Oggi 4 attivisti di Fridays For Future Pavia hanno bloccato i cancelli della raffineria Eni di Sannazzaro dei Burgundi (PV). L’azione, svoltasi questa mattina, è consistita nel blocco del cancello principale della raffineria, tramite incatenamento, e dell’imbrattamento tramite vernice dell’asfalto di fronte alla raffineria.
Il movimento per la giustizia climatica ha scelto negli ultimi mesi di adottare nuovi metodi, tra cui la disobbedienza civile nonviolenta.
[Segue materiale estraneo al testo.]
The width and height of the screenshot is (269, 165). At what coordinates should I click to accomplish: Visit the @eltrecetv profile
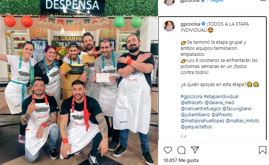(x=192, y=103)
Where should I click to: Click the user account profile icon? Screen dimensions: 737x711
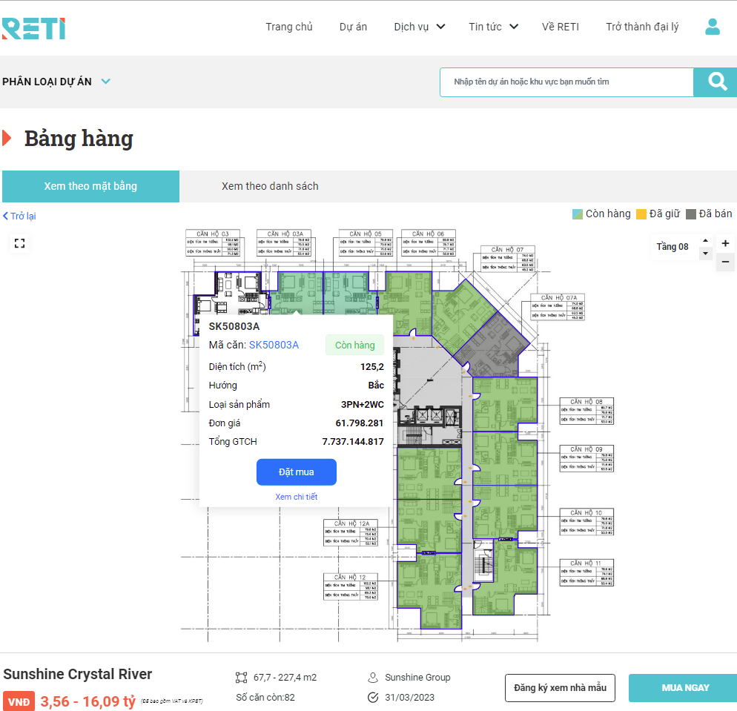click(712, 27)
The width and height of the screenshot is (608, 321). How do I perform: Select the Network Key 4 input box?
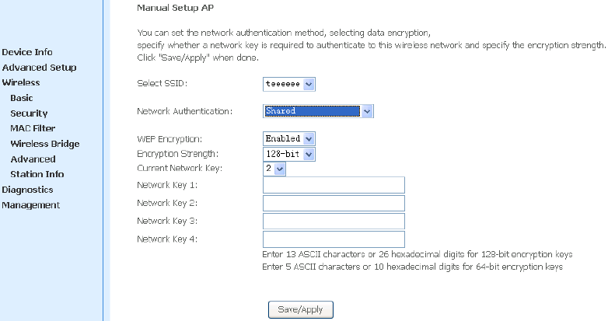pyautogui.click(x=334, y=239)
L’intento è quello di mostrare che ogni movimento ha la possibilità di identificare nuovi metodi oltre a quelli tradizionali.
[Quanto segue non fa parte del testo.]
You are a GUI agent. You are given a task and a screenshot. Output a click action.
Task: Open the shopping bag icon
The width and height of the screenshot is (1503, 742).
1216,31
Venerdì 6 ottobre a Pavia si terrà la Climate Parade, una giornata di incontro con diversi eventi, proprio a sottolineare l’eterogeneità del movimento climatico.
La raffineria di Sannazzaro è un hub inavvicinabile della principale azienda del fossile in Italia, cioè Eni.
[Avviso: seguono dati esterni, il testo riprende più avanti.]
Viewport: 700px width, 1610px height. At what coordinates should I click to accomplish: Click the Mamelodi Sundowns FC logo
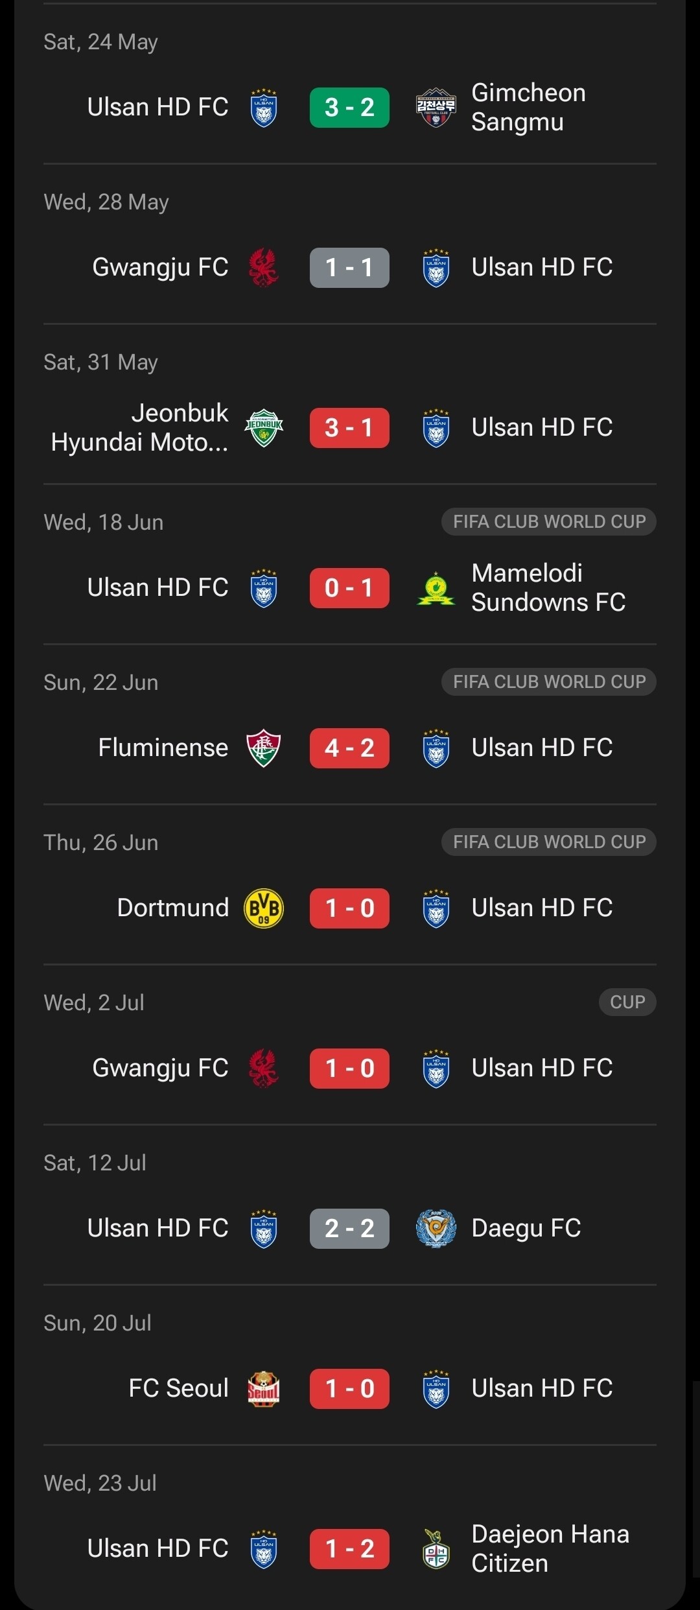click(436, 588)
Si tratta di un impianto gigantesco in cui vengono lavorate milioni di tonnellate di greggio all’anno; è un polo legato a oleodotti che servono mezza Europa, e il più importante del nord Italia. La struttura, di 320 ettari, è il simbolo della gestione del territorio pavese e lombarda: i centri cittadini relativamente lindi e puliti mentre, nella provincia, vengono posizionati gli impianti e le aree più impattanti. La Lomellina in questo è capofila: ha visto in tutti questi decenni il completo abbandono dettato dalle grandi aziende, mentre la cosiddetta politica democratica si è limitata a osservare quello che stava avvenendo.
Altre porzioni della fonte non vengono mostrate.